_WHAT THIS TASK INVOLVES_: From the line holding "Image resolution: width=1068" to the final line of the entries, set down each line exactly, including both, and nothing more.

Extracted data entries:
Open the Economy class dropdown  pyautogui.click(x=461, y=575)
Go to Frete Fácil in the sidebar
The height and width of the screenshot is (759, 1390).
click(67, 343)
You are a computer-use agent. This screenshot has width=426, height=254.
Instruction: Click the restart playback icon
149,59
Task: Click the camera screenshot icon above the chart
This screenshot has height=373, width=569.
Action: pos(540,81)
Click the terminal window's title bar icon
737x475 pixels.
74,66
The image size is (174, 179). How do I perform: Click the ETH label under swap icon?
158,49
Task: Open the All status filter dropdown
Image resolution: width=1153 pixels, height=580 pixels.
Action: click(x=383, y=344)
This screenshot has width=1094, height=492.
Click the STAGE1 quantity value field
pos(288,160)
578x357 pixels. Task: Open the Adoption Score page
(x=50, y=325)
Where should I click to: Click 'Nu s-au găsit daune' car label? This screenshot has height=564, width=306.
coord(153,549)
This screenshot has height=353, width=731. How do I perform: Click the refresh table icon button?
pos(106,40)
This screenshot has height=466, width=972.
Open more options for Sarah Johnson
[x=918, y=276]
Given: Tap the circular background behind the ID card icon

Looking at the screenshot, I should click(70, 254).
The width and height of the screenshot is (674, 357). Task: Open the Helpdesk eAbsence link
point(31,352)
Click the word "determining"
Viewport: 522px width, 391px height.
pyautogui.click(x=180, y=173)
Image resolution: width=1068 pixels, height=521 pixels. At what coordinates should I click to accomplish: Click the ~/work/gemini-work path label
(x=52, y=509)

_ANSWER TO THIS EXERCISE_:
Image resolution: width=1068 pixels, height=521 pixels. At what coordinates should I click to accomplish: Click the ~/work/gemini-work path label
(x=52, y=509)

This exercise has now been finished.